Searching for the fat jean


 

Before I get started: I’ve been without internet connection for about three days, and it’s been AWFUL.  I have felt bereft.

My jeans don’t fit me anymore.  I’ve known for some time that I’ve been getting heavier.  I’ve done a splendid job of filing this expanding state of affairs somewhere in the back of my brain; category: ‘things I know but don’t really want to formally acknowledge’.  It’s a popular category in recent months.  Indeed, I fear this backwater category is, by sheer dint of its increasing volume, straining out of the back of my brain and forcing me to confront it face-to-face.  Mano-a-mano.

I tend to put weight on in the Winter months anyway, but with a lack of exercise added in, things have become uncomfortable.  I haven’t been this heavy for years and years, if ever.  My size 14 (formerly ‘fat’ jeans) now shriek ‘what are you trying to do to me?’ when I attempt to squeeze into them.

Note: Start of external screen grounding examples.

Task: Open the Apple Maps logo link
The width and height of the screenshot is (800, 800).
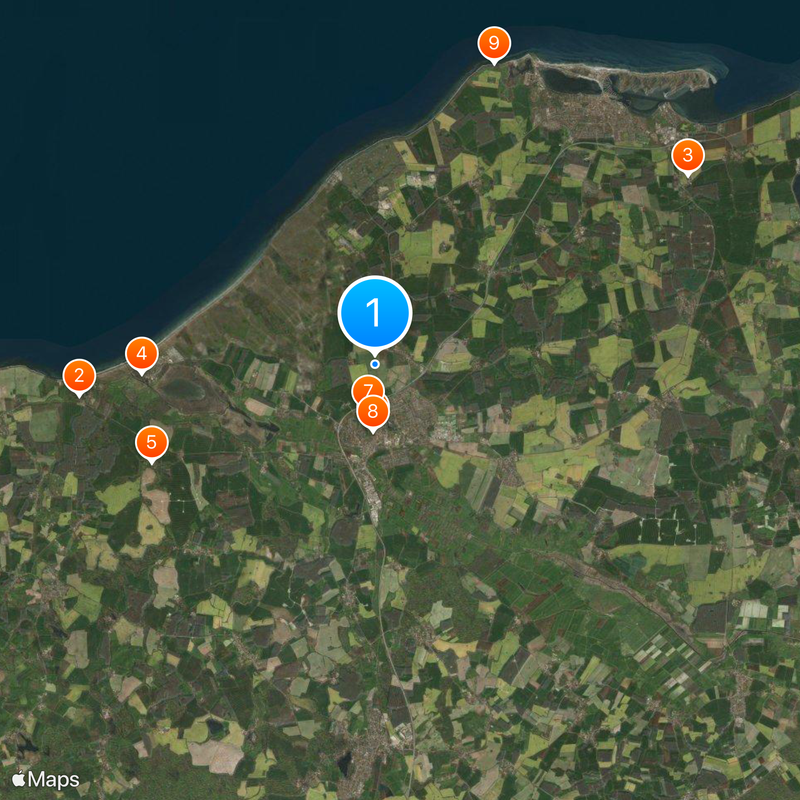Action: 46,780
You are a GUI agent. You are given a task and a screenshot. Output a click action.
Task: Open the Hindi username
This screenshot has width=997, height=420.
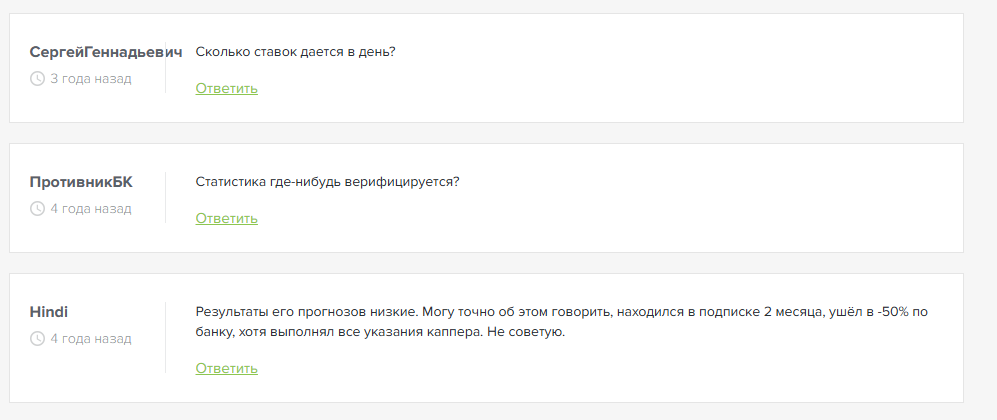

To add insult to injury, I have had to instigate a surreptitious ritual every time I have to wear freshly washed jeans.  Okay, so you know how jeans always tighten up when they’re freshly washed?  They always ‘give’ again once they’ve been worn a while, but recently I’ve been putting them on without zipping up.  And here’s the reason: I need to let them stretch while I wear them in – “Yes, Jeans, I know you were not meant to accommodate this extra hip fat, but I shall not take No! for an answer.  I will haul you up, underneath my dressing gown, then, bit by bit, I shall tug your zip, closing the gap, before reaching top button nirvana.”  Then I can whip my dressing gown off and finish getting dressed.

The Final Blow

I’m pretty sensitive about my weight.  I don’t like being this big, but I also don’t like dieting.  I use food to comfort and, since my CFS/Winter Blues flare ups, I’ve eaten more, exercised less.  I hate not being able to exercise as much as I once did and food sometimes fills the gap that exercise used to (mood-lifting).  I’m taking steps, trying to reintroduce the gym and trying to get my strength back. 

You know, a girl doesn’t like to go up a dress size.  I’ve been in denial for a while, determined not to go out and buy clothes I would actually feel comfortable in, that don’t dig in around the waist and leave me with a muffin-top.  I just couldn’t face it. 

Today, however, I have decided to get myself some new jeans.  As I was completing the aforementioned squeeze-into-your-jeans technique today, something untoward happened.  I’d got the jeans on, had breakfast, still unzipped, but hopeful that soon I would be scaling the heights of Mount Zip.  After using the bathroom I thought this would be an ideal opportunity to start climbing.  I was a little over-zealous, grabbing the zip key and yanking, rather than the creep-creep-creep approach that is to be preferred for this process.

Skrunk! (This is the noise I heard.  No word exists for the noise a zip makes when dying, but this comes as near as I can get it)

Uh Oh!

Something flies across the bathroom, hits the wall and drops to the floor like an electrocuted insect.

I look down.

It all happened so fast.  I couldn’t see anything.  How could I know?

Not only has the zip key flown to freedom, it has also taken with it the bottom stop along with a couple of teeth from the main bit. 

My zip is a gonner.

I have decided to go and get myself some cheap bigger jeans.  Actually, not bigger.  I still don’t want to go above size 14, but with judicious choosing of stores I can obtain a pair that will fit better until I can lose a bit of weight.  I went to the gym yesterday, so I’m really going to make an effort now.

That said, I don’t think upping the exercise is going to do much if I don’t sort out my ridiculously sweet tooth and propensity to comfort eat.

6 thoughts on “Searching for the fat jean

  1. Gaining weight is so shit isn’t it?! I have gone up at least 2 sizes lately. I say at least, because I refuse to actually go and buy any new clothes until I lose weight, so I am reliant on the clothes in my wardrobe, that are in a range of sizes, going back several years, to accomodate my fluctuating weight. Unfortunately I can currently only find 1 pair of trousers and 2 skirts that fit. The rest is too small. The trousers that fit are 2 sizes above what I was wearing 6 months ago, and if I gain another pound they aren’t going to fit either. Whilst I know logically that I have not in fact morphed into an elephant, it sure does feel like it.

    I thoroughly approve of the choosing the shop regarding clothes sizes. I generally find Next come up larger than some other shops. Dorothy Perkins are hideously hit and miss – I had the confusing situation of one item in there being too big, and yet not being able to do up the next size up in a different item. Don’t go near Miss Selfridge or Warehouse – they are at least 1 size smaller than most other shops.

    Sweet tooth and comfort eating? I am right with you on those! Chocolate, sweets, cake, biscuits. Mmmmm! God, now I have made myself hungry, I might have to go and get something to eat.

    • yup, gaining is crap for sure. I also find Next is generally generous with its sizing, and DP too. I have recently bought a sweater dress from Miss. Sel, which is fine, but it’s the jeans that are the difficult thing to buy.